Fraudulent activity continues to increase, posing a threat to all. According to the 2023 AFP Payments Fraud and Control Survey Report, 65% of organizations reported being victims of actual or attempted payments fraud activity in 2022. There are some types of fraud that don’t pose much of a threat to commercial real estate owners. However, they are susceptible to fraud such as check fraud and rent payment fraud. It’s important for commercial real estate owners to safeguard themselves against fraud by training themselves and their teams on the best ways to spot and prevent fraud and cyberattacks.

J.P.Morgan’s workforce housing solutions team is adopting a novel strategy to boost the supply of workforce housing. Rather than relying solely on area median income cutoffs and low-income housing tax credit financing, they are ensuring that rents for restricted units are substantially lower than those of unrestricted market units. "This approach creates new housing with rents that are affordable to households across a broader income spectrum compared to traditional affordable or market-rate housing," explained Lionel Lynch, the head of the group.

Additionally, there are macroeconomic factors that are having an influence on the commercial real estate industry. Higher and longer lasting interest rates, ongoing global conflicts, and upcoming presidential elections could all have an impact on the economy thus impacting the industry as well. The Federal Reserve has made it clear that they will do whatever is needed to bring down inflation which means that interest rates are likely to stay at their present rate.

There are present ongoing conflicts around the globe such as the current wars in Ukraine and the Middle East. These occurrences frequently appear as fluctuations in the market and can also influence the global supply chain. Another upcoming event is the upcoming presidential elections which could have quite an impact on the economy. The presidential election could affect consumer confidence and spending, which contributes to ongoing high interest rates. However, the U.S. isn’t the only country with elections ahead. According to Canalog, “With over 70 countries holding elections in 2024-the highest number in history-geopolitical uncertainty around the world is likely to remain high through the year.” This is quite significant as there is currently much political uncertainty that can potentially have a great impact on the economy and also the real estate industry.
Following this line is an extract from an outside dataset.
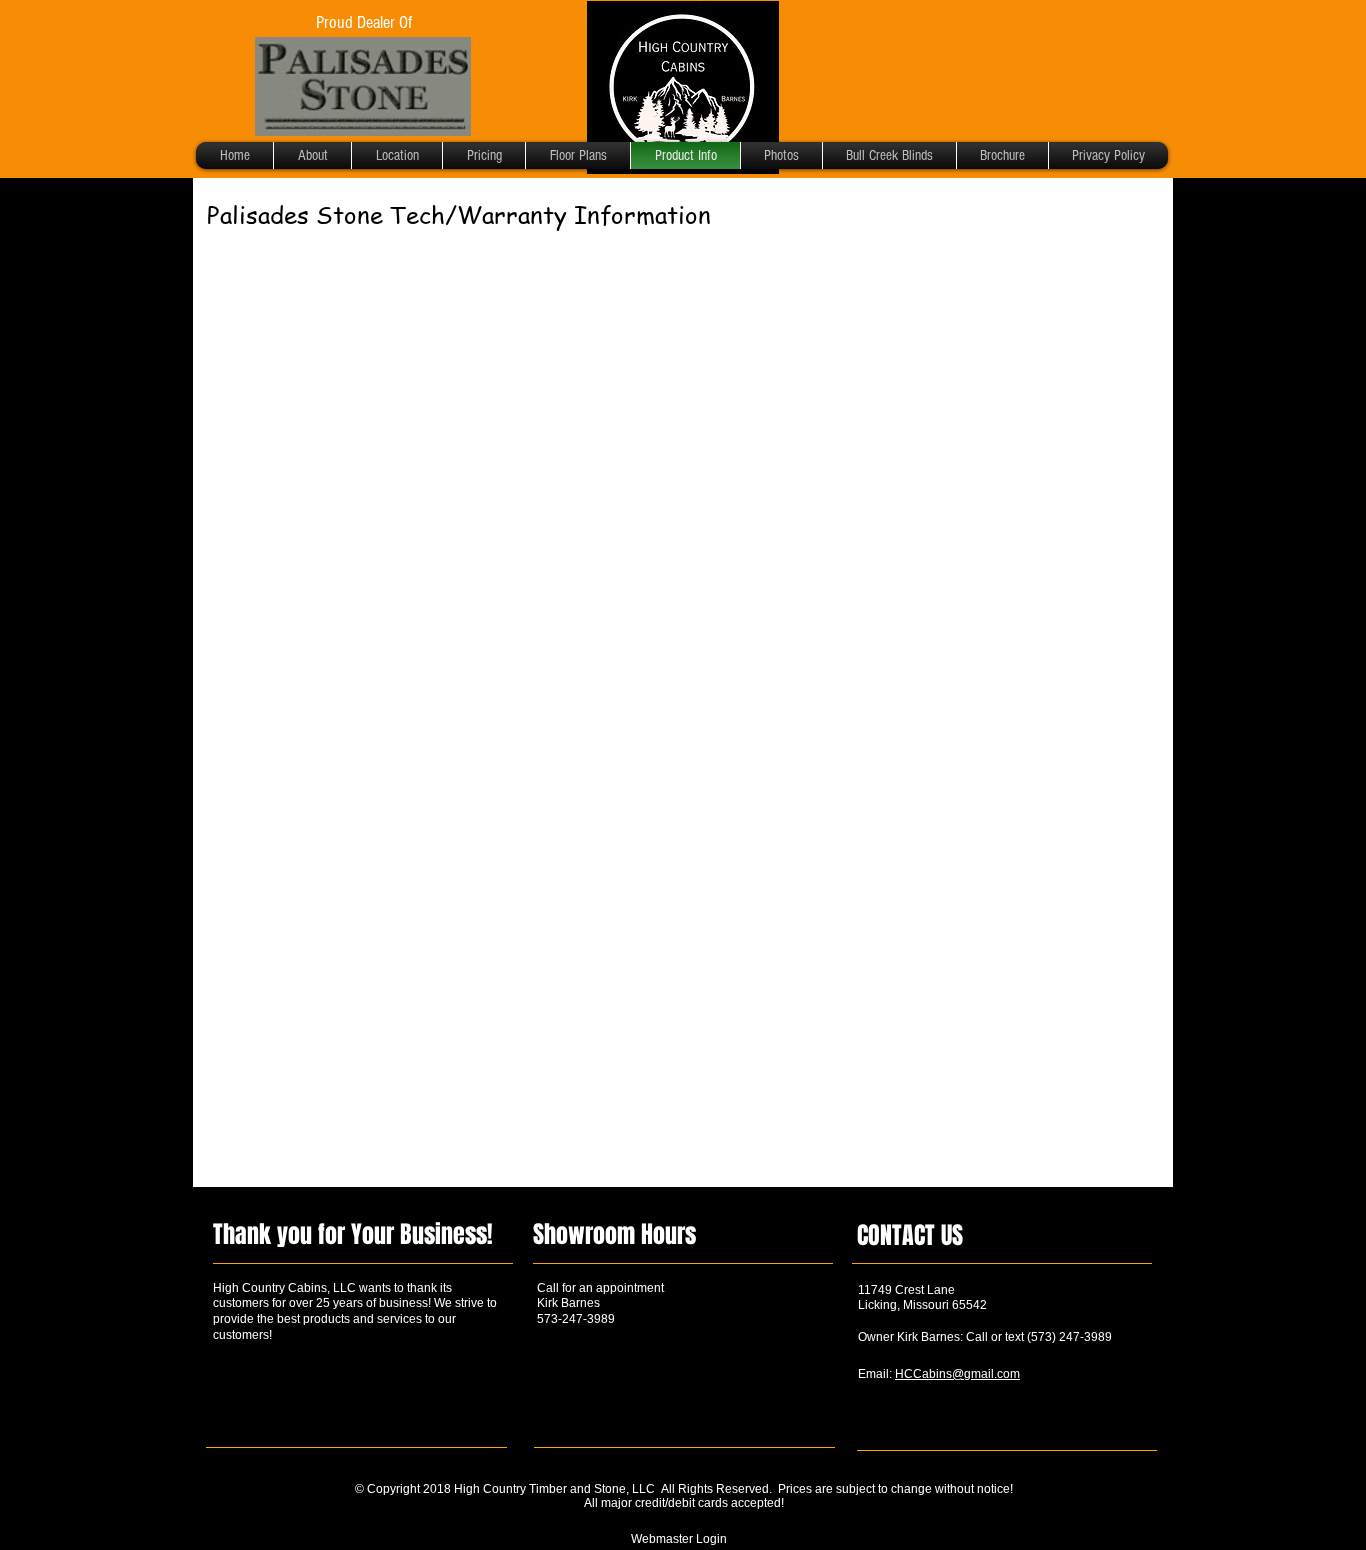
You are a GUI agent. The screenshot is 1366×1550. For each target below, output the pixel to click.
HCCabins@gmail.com (957, 1374)
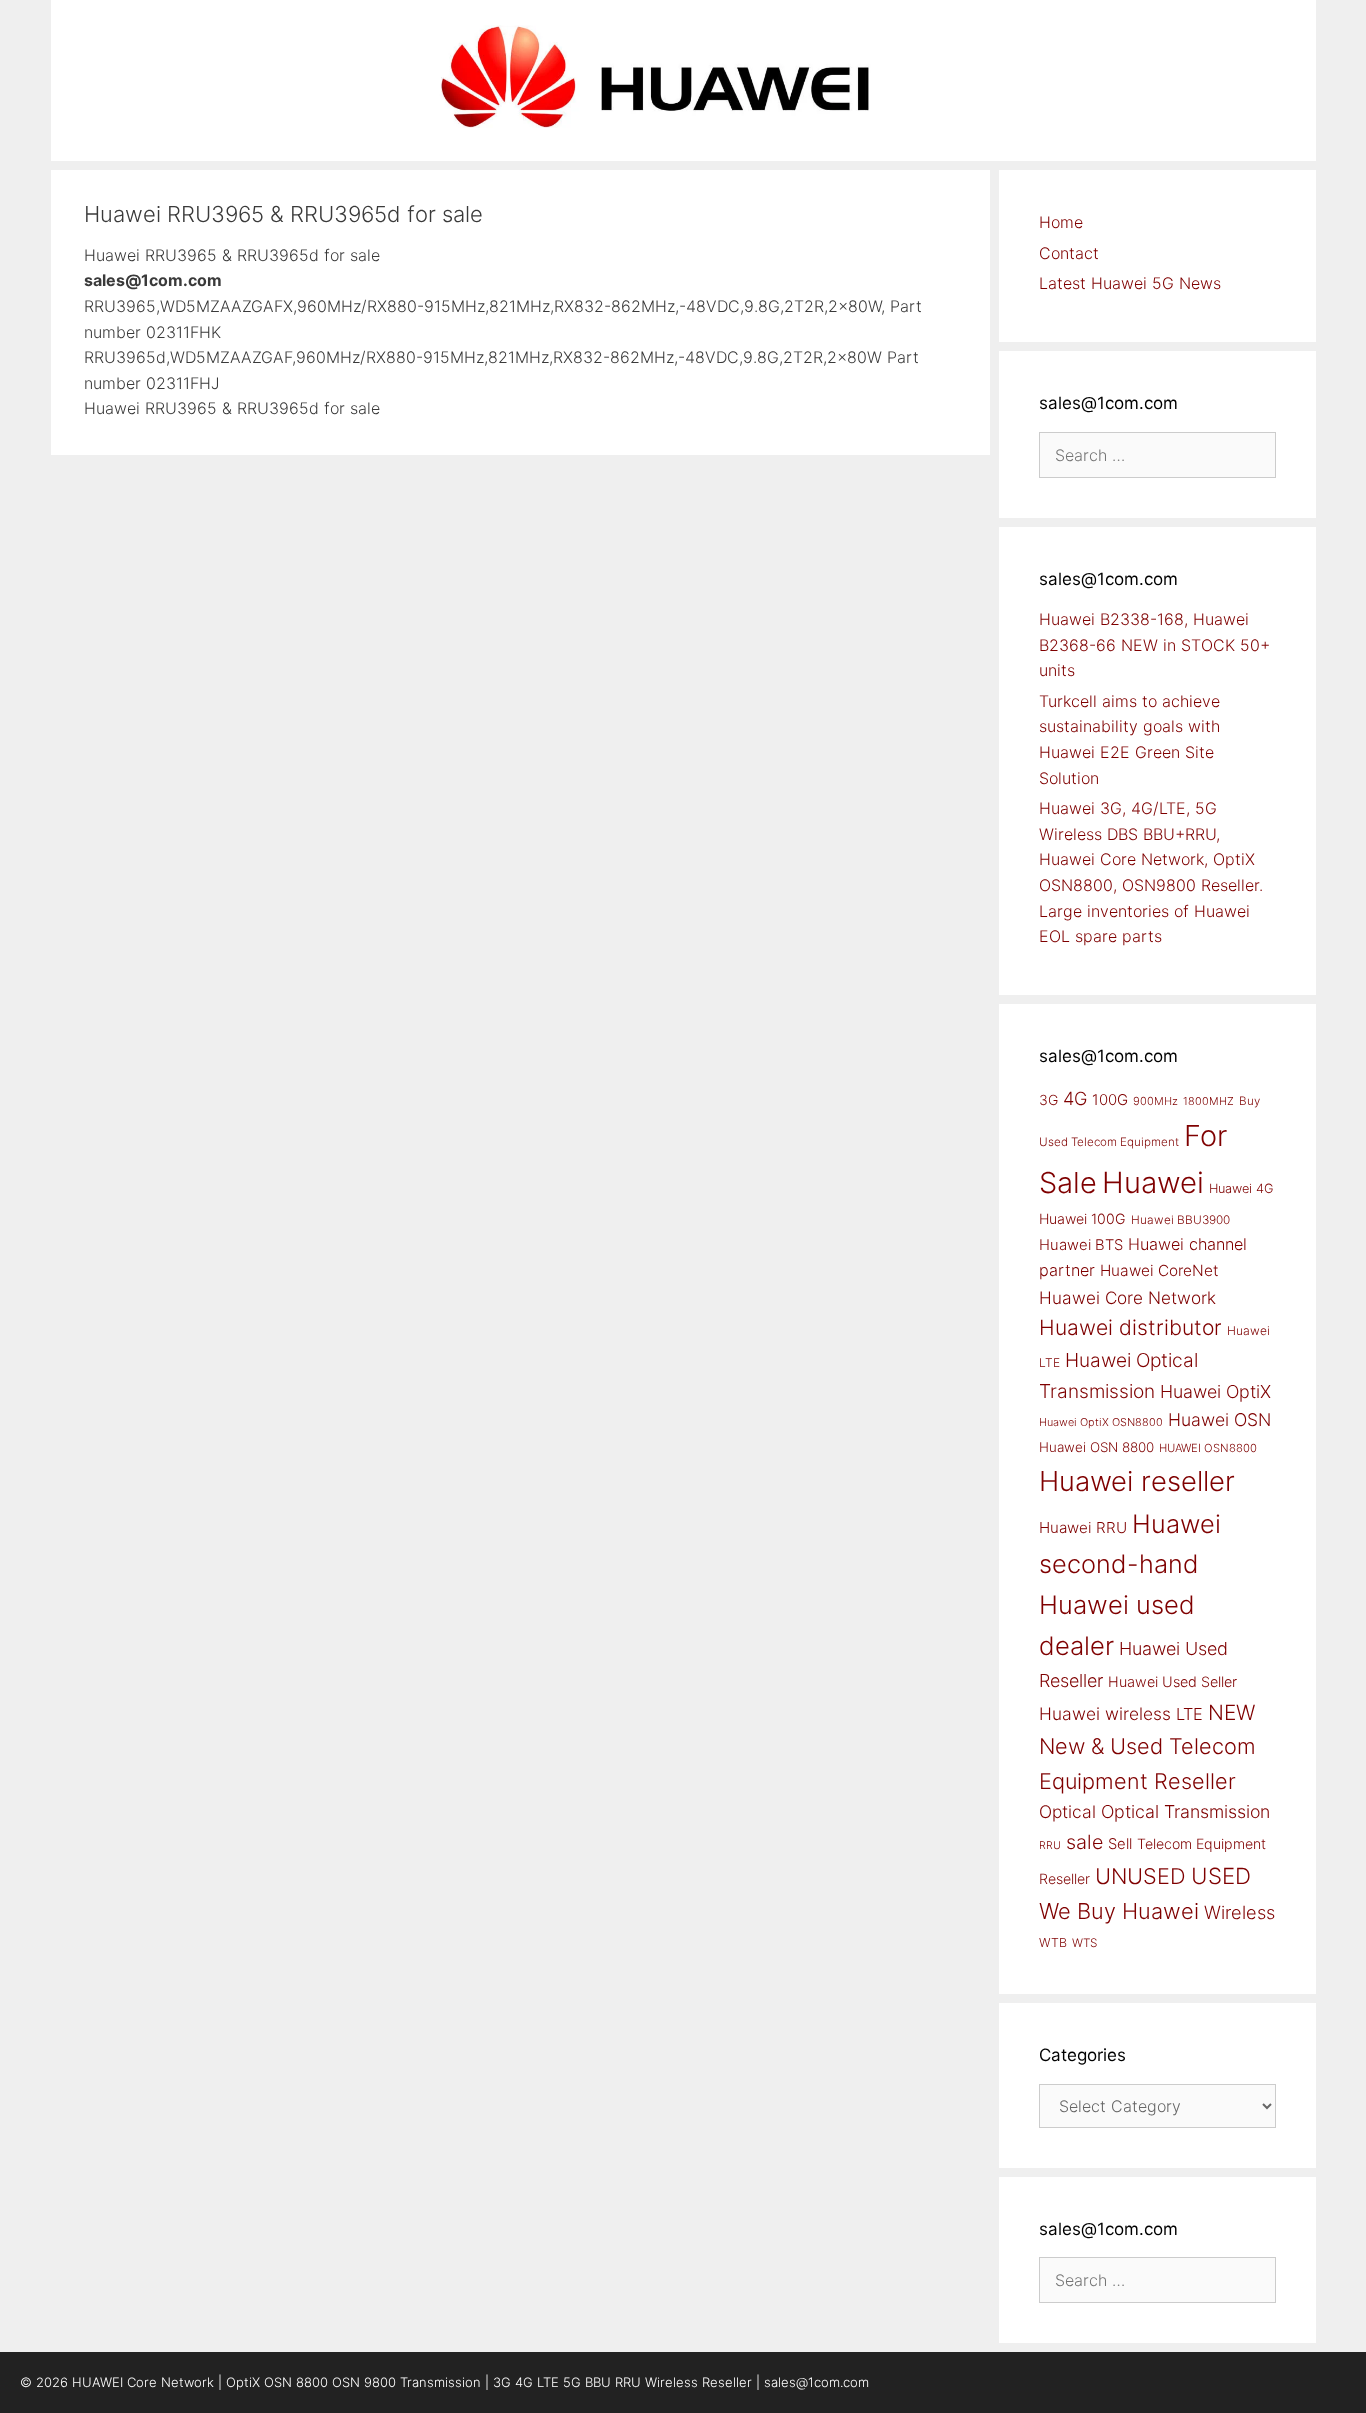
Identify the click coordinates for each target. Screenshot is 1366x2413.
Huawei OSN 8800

Going into the second half of 2024, it’s crucial for investors to understand the various asset classes in commercial real estate to be able to identify the best opportunity for investment. Office space appears to be the most uncertain asset class with vacancy rates continuing to rise. Vacancy rates rose to 19.6% in Q4 2023, breaking the previous record of 19.3%. According to Moody’s Analytics CRE, the 0.3% surge is also the largest quarterly increase since Q1 2021. While offices aren’t the most desirable, it’s unclear how far demand will drop or how high vacancies will rise.

The multifamily asset class remains strong and of high demand. There is constantly the need for affordable housing and multifamily is often the best place to get that. Luxury properties had a notably higher vacancy rate than B and C class properties resulting in many property managers making concessions in places where obtaining building permits is easier.

Retail continues to perform well, especially grocery neighborhood shopping centers in dense populated areas. In addition, many major retailers are opening smaller stores allowing big retail properties to “have owners and operators who are flexible and willing to adapt to what their most important tenants need” according to Calanog. With retail and e-commerce sales increasing and becoming more successful, industrial properties are increasing in demand.

As we approach the halfway point of the year and are entering prime leasing season for some asset classes, there are countless opportunities for investors looking to score a big investment but it will be crucial for them to understand the industry to secure the best deal possible.